191. Kalau perlu, selaku
pelayan tak-lazim, akolit
yang dilantik secara liturgis dapat membantu imam melayani komuni untuk
umat.118Bilamana komuni dilaksanakan dalam dua rupa, akolit
menyerahkan piala kepada masing-masing penyambut, atau memegang piala kalau
komuni-dua-rupa itu dilakukan dengan mencelupkan roti ke dalam piala.
192. Seusai komuni, akolit
membantu imam atau diakon membersihkan serta merapikan kembali piala, patena, dan
bejana-bejana kudus lainnya. Akan tetapi, kalau tidak ada diakon, ia membawa
bejana itu ke meja-samping dan membersihkan serta menatanya kembali di situ.
193. Sesudah perayaan
Misa selesai, akolit dan para pelayan lain kembali ke sakristi bersama diakon
dan imam; mereka berarak dengan urutan seperti waktu berarak masuk.

DAFTAR YANG DITAMPILKAN:

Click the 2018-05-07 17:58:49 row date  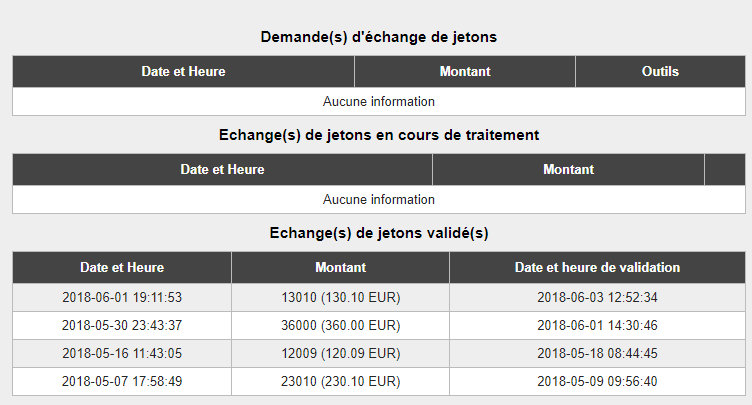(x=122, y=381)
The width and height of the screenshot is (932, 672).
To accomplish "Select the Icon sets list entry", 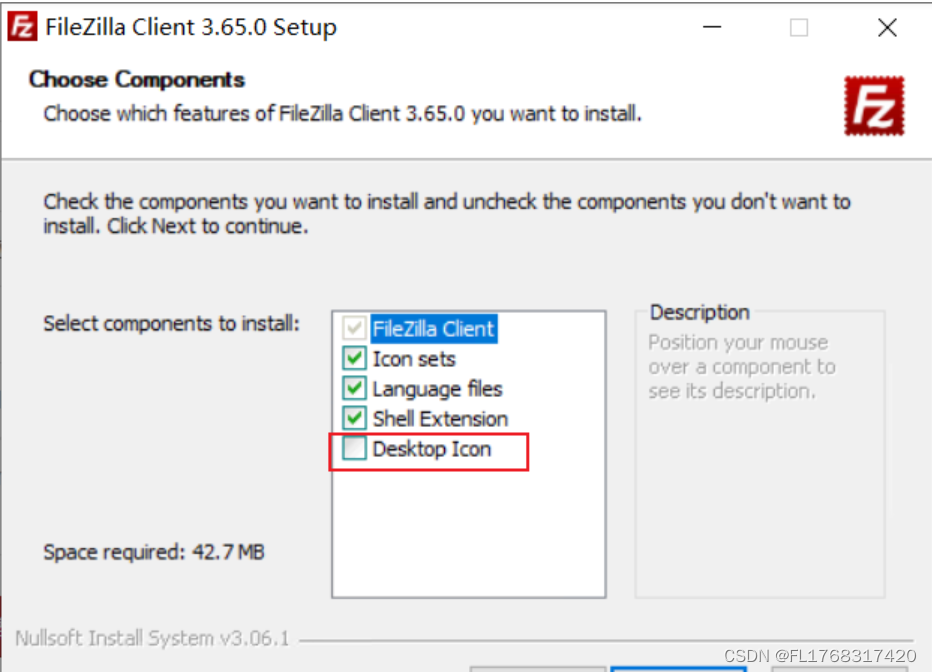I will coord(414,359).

--

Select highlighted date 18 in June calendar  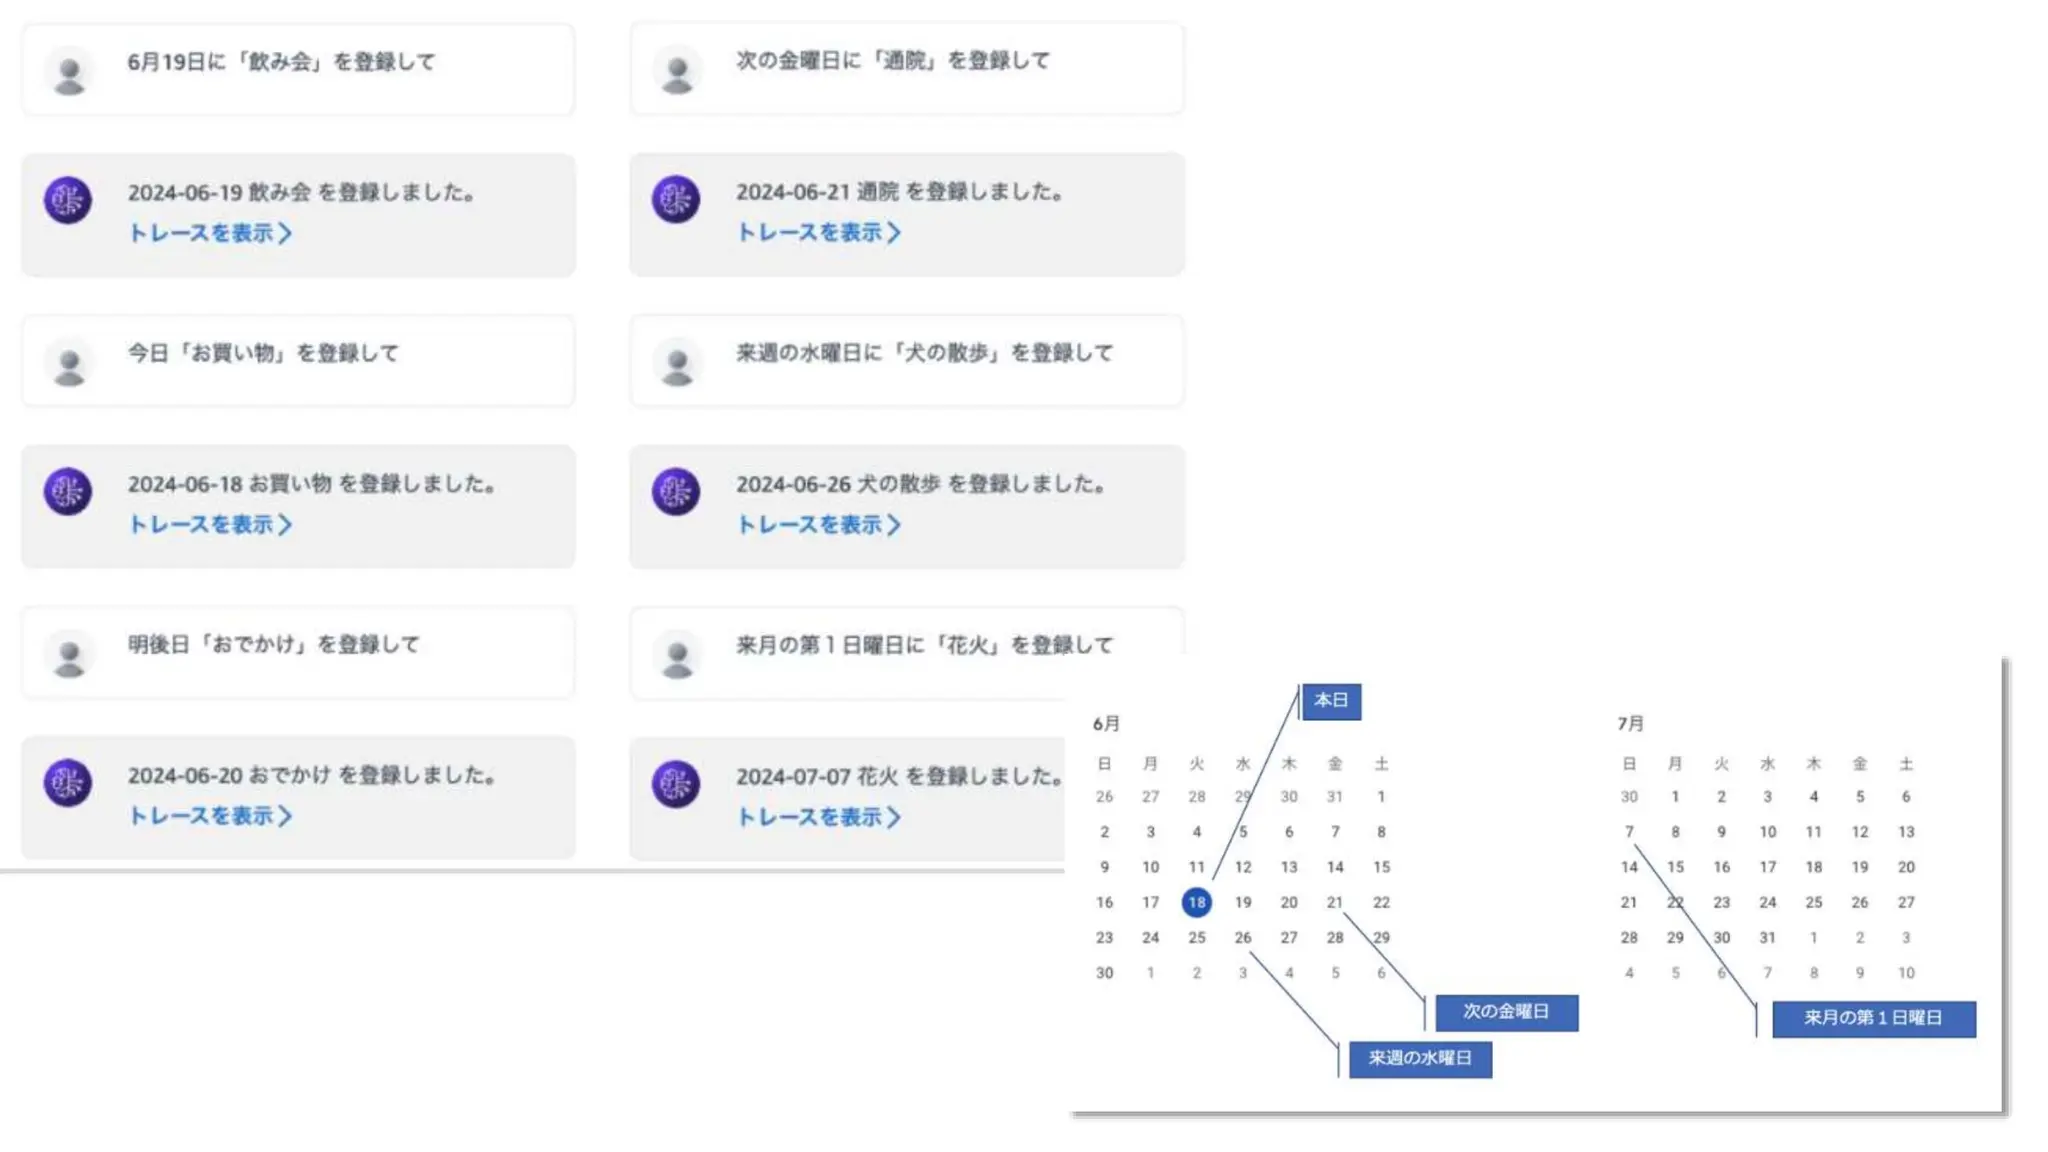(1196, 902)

YANG DITANYAKAN:
[1] Menurut teks tentang tugas akolit, siapa saja yang kembali ke sakristi bersama akolit setelah Misa selesai?
[2] Lanjutkan teks tentang tugas akolit mulai dari kalimat terakhirnya.
Daftar di atas tidak ada hubungannya dengan tugas-tugas ini.

JAWABAN PER TUGAS:
[1] Para pelayan lain, diakon, dan imam.

[2]
D. Tugas
Lektor
Ritus Pembuka
194. Dalam perarakan
menuju altar, bila tidak ada diakon, lektor dapat membawa Kitab Injil (Evangeliarium)
yang sedikit diangkat. Dalam hal seperti ini, lektor berjalan didepan imam;
kalau tidak membawa Kitab Injil, ia berjalan bersama para pelayan yang lain.
195. Sesampai di depan
altar, lektor membungkuk khidmat bersama para pelayan yang lain. Seorang lektor
yang membawa Kitab Injil langsung menuju altar dan meletakkan Kitab Injil di
atasnya. Lalu ia pergi ke tempat duduknya di panti imam bersama para pelayan
yang lain.
Liturgi
Sabda
196. Lektor memaklumkan
bacaan-bacaan sebelum Injil dari mimbar. Kalau tidak ada pemazmur, lektor boleh
juga membawakan mazmur tanggapan sesudah saat hening yang menyusul bacaan
pertama.
197. Kalau tidak ada
diakon, lektor boleh membawakan ujud-ujud doa umat, sesudah imam membukanya.
198. Kalau tidak ada
nyanyian pembuka dan nyanyian komuni, lektor dapat membawakan antifon pembuka
dan antifon komuni yang tertera dalam Misale pada saat yang sesuai, kecuali
kalau antifon-antifon itu didaras oleh umat (bdk. no. 48, 87).
II.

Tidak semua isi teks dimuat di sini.